Riana kembali melihat Tisha. Jempol tangannya terangkat. Sudut-sudut bibirnya tertarik lebar. “Nah, gitu, dong, itu baru adik Teteh yang pemberani.”
“Uhm, pengunjung setia itu ....” Tisha menggantung kalimatnya. Ingin menanyakan tentang orang yang harus dia hadapi, tetapi segan.
Bosan mengunggu kelanjutan ucapan sang adik yang entah kapan adanya, akhirnya Riana berkata, “Siswa kelas sebelas.”
Tisha membulatkan mulut. Oh, kakak kelas ternyata. “Namanya?”
Riana tersenyum misterius. “Rahasia, dong.”
Sontak manik mata Tisha melebar. “Lha, kok gitu? Terus gimana caranya aku mendekati kalau namanya aja enggak dikasih tahu?” seru Tisha histeris, tak habis pikir dengan isi kepala Riana yang penuh teka-teki.
“Kamu bakal bisa langsung tahu dia, kok. Sebab, jarang ada yang lama di perpus. Biasanya setelah dapat buku yang dibutuhkan, mereka akan langsung pergi. Maklum, murid-murid sekolah kita kan pada kurang suka berdiam lama di sana.”
Perempuan berusia 28 tahun itu menjeda sebentar sambil melirik ekspresi Tisha yang tampak kebosanan. Namun, Riana tetap melanjutkan, “Waktu istirahat mereka lebih diutamakan untuk berburu makanan atau ... menyendiri di bawah pohon.” Ada penekanan di kalimat terakhirnya.
Tisha mendengkus tertahan. Secara tidak langsung Riana tengah menyindirnya. Sebab, dia memang termasuk anak yang tidak terlalu menyukai bangunan penuh buku itu. Spot favorit Tisha di sekolah hanya rerumputan di bawah pohon belakang kelasnya. Tempat sepi yang bisa membuatnya cukup tenang.
Tisha kurang minat bergaul. Dibandingkan harus pergi ke kantin atau makan bersama teman-teman di kelas, dia lebih memilih menyendiri di sana, menikmati santapan yang dibawanya dari rumah.
“Ish, tetap saja aku takut salah orang,” kata Tisha gusar. “Tolong kasih kisi-kisi sedikit lagi. Misalnya ... gambaran fisik dia.”
Setelah terdiam menikmati rasa yang baru ditelannya, akhirnya Riana mengangguk. “Oke, deh. Tubuh dia ... tinggi, kulitnya sawo matang, sama punya bekas luka gitu di pergelangan tangan kanannya.”
“Terus-terus?” Netra Tisha berbinar. Kesenangan menyerap informasi yang diharapkan dapat memperlancar aksinya.
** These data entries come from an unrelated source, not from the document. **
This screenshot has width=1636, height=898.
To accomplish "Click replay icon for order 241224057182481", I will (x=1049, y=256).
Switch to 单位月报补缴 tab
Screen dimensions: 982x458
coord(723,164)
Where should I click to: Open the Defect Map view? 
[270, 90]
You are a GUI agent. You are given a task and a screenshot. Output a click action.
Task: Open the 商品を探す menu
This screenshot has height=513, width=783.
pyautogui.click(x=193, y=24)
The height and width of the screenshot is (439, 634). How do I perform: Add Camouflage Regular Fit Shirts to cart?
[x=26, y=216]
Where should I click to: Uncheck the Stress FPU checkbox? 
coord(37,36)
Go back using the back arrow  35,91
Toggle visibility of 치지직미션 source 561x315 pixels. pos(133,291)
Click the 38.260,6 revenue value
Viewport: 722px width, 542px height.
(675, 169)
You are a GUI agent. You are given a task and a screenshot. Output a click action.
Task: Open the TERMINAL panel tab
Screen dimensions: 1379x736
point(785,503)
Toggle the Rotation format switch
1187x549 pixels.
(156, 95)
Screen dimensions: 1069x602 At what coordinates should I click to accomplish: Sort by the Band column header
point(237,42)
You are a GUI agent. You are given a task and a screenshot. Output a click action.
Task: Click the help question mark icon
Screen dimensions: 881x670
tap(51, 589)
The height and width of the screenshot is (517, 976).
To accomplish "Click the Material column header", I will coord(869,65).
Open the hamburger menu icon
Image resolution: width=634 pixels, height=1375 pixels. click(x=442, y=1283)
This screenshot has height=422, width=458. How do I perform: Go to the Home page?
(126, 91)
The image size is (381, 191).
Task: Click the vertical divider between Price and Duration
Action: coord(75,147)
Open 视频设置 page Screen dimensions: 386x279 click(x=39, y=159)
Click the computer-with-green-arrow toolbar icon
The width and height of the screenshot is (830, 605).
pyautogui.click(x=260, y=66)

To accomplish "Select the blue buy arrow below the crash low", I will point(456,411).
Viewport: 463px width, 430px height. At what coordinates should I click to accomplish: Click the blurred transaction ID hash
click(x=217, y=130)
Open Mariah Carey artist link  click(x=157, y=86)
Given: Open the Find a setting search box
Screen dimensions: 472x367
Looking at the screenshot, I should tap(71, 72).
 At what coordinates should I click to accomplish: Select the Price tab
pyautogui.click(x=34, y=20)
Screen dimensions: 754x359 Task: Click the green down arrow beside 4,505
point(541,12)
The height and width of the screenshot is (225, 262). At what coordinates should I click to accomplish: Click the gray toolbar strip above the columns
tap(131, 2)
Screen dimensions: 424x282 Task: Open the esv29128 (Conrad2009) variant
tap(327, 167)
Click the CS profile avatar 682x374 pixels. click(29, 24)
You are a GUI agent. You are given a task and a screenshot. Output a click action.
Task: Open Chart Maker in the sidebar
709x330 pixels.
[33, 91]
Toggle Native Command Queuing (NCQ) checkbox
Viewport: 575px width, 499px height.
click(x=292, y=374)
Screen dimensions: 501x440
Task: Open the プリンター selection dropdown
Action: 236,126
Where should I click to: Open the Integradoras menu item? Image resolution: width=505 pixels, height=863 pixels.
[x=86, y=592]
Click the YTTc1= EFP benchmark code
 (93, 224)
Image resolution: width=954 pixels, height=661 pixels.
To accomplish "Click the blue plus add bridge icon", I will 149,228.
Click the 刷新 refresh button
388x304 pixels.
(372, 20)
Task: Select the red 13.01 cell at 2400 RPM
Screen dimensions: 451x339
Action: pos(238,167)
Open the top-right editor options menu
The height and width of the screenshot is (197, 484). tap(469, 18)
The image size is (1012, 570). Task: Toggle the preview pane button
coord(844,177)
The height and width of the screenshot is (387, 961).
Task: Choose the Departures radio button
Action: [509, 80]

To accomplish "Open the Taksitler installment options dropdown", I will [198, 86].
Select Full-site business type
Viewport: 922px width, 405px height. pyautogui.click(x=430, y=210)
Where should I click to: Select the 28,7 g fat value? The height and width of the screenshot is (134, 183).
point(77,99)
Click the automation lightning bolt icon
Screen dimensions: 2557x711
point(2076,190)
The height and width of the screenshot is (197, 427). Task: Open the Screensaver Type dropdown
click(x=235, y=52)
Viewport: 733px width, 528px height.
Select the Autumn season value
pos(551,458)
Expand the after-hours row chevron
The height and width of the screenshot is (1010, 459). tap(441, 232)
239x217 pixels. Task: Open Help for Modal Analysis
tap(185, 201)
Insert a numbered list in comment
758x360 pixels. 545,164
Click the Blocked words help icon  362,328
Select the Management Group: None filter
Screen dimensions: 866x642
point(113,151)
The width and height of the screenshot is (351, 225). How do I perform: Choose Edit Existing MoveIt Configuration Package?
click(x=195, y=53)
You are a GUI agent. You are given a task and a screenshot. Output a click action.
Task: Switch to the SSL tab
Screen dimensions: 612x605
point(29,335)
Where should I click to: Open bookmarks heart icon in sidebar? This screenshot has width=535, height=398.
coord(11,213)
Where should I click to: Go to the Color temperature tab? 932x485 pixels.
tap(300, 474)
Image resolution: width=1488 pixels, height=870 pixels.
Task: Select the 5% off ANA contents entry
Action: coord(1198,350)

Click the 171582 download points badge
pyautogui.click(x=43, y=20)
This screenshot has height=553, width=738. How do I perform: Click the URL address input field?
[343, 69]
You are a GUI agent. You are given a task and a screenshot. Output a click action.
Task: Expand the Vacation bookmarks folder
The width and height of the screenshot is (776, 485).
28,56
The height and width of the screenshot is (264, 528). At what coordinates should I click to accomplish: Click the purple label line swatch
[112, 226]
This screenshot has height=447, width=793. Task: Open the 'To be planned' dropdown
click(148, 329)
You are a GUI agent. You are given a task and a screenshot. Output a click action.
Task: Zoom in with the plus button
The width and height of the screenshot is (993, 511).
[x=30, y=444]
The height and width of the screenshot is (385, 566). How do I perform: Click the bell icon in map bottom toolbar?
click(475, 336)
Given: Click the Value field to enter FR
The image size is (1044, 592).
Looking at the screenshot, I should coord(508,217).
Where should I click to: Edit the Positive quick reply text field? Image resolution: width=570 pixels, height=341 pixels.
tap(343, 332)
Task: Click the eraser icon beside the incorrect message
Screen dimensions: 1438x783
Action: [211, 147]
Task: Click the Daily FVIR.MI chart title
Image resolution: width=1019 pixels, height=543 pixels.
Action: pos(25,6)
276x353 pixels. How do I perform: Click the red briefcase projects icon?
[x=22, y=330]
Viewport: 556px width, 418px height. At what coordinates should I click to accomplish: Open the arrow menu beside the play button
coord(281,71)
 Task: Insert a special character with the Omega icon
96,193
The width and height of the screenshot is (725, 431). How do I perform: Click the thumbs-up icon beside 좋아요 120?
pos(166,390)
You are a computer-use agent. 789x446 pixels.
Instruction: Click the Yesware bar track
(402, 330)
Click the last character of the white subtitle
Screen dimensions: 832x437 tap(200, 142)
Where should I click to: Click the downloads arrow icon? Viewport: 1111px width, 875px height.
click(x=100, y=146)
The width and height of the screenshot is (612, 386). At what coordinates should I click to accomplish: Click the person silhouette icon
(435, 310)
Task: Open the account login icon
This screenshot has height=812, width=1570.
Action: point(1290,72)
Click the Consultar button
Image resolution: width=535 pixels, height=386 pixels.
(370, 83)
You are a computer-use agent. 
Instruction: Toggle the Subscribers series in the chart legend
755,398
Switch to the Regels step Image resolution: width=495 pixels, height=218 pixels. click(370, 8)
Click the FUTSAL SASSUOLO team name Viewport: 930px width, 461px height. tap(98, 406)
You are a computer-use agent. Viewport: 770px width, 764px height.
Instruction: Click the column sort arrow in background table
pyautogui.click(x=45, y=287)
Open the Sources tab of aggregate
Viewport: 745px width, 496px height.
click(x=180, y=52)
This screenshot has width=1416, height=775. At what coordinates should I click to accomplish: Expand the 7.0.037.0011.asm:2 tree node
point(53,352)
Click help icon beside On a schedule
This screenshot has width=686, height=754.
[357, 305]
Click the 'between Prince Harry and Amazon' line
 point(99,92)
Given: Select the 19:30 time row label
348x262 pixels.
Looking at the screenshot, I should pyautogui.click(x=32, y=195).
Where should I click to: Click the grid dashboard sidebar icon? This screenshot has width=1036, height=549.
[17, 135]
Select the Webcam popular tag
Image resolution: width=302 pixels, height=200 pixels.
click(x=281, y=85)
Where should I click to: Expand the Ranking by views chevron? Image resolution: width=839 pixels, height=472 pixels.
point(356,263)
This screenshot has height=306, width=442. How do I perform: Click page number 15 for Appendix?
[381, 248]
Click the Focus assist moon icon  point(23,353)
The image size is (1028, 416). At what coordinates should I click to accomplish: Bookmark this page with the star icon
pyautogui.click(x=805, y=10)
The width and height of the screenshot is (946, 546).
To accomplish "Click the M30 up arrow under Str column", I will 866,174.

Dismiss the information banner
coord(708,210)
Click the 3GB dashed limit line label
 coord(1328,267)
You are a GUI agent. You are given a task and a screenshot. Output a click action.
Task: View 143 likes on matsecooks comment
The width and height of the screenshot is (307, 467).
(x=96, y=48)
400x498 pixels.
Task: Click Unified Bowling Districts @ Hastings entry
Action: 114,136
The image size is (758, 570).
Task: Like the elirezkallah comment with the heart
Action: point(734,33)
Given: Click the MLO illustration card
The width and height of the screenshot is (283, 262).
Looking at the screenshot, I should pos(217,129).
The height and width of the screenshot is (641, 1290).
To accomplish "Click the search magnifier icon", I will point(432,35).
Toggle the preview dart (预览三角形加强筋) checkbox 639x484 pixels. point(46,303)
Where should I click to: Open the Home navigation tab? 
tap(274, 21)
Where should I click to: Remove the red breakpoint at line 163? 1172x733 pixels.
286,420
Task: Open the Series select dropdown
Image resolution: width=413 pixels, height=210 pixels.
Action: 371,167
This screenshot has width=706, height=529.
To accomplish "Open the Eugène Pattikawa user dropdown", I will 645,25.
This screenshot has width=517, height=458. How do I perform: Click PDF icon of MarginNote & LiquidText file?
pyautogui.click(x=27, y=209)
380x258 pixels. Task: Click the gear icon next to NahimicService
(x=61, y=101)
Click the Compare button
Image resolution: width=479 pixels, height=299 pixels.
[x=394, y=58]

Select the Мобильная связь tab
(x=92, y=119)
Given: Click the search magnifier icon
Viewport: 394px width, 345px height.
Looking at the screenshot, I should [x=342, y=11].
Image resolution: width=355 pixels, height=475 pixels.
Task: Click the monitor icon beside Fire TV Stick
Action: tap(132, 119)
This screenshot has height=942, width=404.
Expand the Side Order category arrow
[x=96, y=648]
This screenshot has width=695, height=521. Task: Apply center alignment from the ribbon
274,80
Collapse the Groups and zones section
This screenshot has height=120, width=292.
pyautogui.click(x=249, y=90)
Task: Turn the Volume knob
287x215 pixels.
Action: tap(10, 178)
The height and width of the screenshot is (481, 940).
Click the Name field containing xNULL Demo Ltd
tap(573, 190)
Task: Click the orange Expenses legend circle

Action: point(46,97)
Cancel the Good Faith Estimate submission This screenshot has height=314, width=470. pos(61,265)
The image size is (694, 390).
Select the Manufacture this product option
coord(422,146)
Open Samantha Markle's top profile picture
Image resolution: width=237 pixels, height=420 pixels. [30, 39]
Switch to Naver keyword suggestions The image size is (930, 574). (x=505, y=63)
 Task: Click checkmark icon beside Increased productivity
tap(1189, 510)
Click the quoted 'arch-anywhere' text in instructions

Dia bahkan berharap Riana keceplosan menyebut nama orang yang harus didekatinya.
“Ya, cari tahu sendiri, dong! Enggak guna banget Teteh ngasih kamu tantangan kalau akhirnya Teteh juga yang ngasih jawaban tentang dia.”
Tisha mendesis. Ternyata sang kakak telah menyadari triknya. Ah, dia jadi pusing. Bagaimana jika dia salah orang?